*Task to carry out*. Quote the lines of the material from the one containing "Task: Expand the Проактивная" through the one containing "Action: point(404,513)", inclusive, and reproduce nothing else.

*Data lines*.
· · · · ·
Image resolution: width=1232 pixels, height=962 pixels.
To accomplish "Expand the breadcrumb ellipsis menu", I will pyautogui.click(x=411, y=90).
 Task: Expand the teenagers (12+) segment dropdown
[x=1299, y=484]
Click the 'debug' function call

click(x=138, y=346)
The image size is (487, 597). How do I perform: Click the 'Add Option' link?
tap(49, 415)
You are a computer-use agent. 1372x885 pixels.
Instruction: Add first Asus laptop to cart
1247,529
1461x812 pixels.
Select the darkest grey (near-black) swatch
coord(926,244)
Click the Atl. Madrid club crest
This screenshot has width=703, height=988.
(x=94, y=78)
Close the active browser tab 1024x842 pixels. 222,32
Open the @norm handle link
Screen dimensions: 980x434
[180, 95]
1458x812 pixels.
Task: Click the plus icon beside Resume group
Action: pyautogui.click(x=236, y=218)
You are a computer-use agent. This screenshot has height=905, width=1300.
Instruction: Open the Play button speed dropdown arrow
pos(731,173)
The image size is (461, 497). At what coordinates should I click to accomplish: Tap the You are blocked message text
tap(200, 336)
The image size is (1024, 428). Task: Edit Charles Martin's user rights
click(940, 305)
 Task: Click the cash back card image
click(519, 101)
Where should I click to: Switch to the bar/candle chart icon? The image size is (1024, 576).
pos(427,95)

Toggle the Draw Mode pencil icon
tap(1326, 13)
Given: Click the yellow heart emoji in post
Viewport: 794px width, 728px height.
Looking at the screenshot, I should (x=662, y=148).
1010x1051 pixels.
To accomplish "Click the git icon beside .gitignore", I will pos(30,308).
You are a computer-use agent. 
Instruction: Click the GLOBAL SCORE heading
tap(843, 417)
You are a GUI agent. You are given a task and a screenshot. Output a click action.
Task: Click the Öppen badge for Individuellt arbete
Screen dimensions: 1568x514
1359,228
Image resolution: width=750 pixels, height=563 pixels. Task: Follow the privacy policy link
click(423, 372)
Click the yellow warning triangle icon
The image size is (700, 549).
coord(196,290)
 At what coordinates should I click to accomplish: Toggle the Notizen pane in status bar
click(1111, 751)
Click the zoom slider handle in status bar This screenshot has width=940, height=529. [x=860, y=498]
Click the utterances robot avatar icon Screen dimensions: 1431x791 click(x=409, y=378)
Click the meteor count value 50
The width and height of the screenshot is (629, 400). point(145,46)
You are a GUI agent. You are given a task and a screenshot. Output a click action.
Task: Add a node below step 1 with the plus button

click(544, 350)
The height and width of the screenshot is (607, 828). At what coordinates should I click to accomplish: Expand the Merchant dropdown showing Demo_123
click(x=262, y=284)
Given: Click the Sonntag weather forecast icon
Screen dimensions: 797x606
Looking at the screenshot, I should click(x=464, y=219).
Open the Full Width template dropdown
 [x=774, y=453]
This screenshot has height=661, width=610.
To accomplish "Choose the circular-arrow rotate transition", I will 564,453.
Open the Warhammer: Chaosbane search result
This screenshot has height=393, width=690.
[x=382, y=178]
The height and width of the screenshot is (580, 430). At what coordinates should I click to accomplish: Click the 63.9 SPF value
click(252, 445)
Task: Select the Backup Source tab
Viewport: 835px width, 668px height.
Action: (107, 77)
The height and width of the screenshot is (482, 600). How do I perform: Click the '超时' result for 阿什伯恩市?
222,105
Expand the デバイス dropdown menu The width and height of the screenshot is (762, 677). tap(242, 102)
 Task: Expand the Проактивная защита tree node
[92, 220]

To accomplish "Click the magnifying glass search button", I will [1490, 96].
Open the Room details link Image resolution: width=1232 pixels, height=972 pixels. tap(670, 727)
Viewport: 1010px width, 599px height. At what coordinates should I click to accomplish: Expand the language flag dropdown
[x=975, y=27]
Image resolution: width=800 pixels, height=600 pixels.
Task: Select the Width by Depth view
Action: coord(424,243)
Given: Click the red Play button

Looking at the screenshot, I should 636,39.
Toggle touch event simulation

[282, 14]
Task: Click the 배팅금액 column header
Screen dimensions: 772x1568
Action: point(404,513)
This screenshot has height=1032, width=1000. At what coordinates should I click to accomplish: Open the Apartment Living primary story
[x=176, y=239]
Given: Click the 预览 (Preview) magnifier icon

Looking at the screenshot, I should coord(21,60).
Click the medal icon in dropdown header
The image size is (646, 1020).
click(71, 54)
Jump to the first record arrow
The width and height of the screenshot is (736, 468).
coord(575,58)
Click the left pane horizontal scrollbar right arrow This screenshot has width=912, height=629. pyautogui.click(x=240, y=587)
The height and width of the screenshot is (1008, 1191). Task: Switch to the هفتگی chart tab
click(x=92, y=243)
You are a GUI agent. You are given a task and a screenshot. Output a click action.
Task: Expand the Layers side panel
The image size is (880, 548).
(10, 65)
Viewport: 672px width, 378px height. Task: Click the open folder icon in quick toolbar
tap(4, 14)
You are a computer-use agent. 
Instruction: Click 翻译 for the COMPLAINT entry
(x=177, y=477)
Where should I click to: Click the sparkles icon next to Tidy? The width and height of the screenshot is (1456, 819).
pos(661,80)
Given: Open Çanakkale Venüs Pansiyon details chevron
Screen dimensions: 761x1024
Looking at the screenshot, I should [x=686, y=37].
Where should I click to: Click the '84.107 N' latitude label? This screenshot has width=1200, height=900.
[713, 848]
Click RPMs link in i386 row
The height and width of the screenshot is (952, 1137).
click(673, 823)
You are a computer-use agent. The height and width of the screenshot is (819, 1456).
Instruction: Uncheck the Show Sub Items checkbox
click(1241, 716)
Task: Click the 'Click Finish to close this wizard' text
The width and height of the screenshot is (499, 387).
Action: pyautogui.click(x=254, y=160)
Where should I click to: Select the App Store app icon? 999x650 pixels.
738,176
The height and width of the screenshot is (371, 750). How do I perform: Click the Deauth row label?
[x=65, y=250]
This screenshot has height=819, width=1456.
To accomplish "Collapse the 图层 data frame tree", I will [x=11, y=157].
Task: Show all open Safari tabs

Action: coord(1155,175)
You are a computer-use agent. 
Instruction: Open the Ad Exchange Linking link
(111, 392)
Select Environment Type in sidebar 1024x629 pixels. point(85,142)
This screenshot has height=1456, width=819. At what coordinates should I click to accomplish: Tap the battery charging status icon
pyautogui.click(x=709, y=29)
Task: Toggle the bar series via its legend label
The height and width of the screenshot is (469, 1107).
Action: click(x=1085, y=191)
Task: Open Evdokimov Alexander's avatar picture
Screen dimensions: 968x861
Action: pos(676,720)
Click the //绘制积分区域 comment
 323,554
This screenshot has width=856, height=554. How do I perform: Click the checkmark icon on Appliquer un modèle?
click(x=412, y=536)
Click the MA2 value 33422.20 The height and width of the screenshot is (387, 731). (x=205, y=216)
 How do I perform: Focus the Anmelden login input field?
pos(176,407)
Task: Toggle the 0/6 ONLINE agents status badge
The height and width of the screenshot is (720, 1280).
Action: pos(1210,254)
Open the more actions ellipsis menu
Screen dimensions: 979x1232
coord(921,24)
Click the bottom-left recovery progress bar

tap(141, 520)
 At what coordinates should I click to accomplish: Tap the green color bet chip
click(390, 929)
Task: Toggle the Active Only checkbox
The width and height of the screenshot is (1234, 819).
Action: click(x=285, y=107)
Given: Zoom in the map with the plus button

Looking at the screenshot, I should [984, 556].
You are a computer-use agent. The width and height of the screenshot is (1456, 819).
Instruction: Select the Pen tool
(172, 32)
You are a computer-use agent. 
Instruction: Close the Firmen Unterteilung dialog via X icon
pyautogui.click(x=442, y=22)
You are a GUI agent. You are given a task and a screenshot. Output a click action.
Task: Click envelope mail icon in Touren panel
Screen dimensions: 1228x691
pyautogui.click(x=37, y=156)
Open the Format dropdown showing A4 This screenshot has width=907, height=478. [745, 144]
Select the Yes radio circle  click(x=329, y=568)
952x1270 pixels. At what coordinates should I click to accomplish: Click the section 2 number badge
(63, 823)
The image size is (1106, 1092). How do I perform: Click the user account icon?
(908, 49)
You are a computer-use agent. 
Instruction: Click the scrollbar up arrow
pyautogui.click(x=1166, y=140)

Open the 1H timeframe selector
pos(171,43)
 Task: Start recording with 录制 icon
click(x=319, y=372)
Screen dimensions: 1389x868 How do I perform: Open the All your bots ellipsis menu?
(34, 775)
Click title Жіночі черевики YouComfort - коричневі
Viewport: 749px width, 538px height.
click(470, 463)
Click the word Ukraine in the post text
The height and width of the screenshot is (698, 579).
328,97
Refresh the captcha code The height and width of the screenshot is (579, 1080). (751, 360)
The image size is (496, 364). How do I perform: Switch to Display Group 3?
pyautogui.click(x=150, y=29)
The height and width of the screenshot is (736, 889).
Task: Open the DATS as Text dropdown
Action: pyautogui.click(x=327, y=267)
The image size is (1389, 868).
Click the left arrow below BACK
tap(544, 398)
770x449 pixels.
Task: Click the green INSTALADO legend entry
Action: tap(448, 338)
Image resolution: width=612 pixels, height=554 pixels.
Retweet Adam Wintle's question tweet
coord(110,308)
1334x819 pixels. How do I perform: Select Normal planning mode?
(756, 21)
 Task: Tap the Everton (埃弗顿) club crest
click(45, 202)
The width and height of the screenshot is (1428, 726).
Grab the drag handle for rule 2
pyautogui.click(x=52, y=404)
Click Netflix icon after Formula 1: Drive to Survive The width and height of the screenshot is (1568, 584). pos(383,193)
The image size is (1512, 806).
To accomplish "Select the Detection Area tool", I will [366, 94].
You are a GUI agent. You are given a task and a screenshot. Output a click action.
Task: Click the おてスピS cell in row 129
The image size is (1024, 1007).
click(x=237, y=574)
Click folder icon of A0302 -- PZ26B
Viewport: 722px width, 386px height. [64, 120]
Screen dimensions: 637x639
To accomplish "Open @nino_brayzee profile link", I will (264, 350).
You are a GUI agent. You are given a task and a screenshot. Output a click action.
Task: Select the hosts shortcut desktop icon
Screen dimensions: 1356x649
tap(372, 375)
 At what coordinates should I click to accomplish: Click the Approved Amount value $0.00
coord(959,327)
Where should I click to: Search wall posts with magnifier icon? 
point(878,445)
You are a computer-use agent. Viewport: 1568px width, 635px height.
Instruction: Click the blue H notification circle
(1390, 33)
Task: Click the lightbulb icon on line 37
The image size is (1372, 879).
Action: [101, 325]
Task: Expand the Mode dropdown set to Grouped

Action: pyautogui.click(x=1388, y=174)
· · · · ·
*Result of this exercise*.
 Task: Expand the Проактивная защита tree node
[92, 220]

To accomplish "Click the magnifying glass search button", I will [1490, 96].
Open the Room details link Image resolution: width=1232 pixels, height=972 pixels. tap(670, 727)
Viewport: 1010px width, 599px height. At what coordinates should I click to accomplish: Expand the language flag dropdown
[x=975, y=27]
Image resolution: width=800 pixels, height=600 pixels.
Task: Select the Width by Depth view
Action: coord(424,243)
Given: Click the red Play button

Looking at the screenshot, I should 636,39.
Toggle touch event simulation

[282, 14]
Task: Click the 배팅금액 column header
Screen dimensions: 772x1568
Action: point(404,513)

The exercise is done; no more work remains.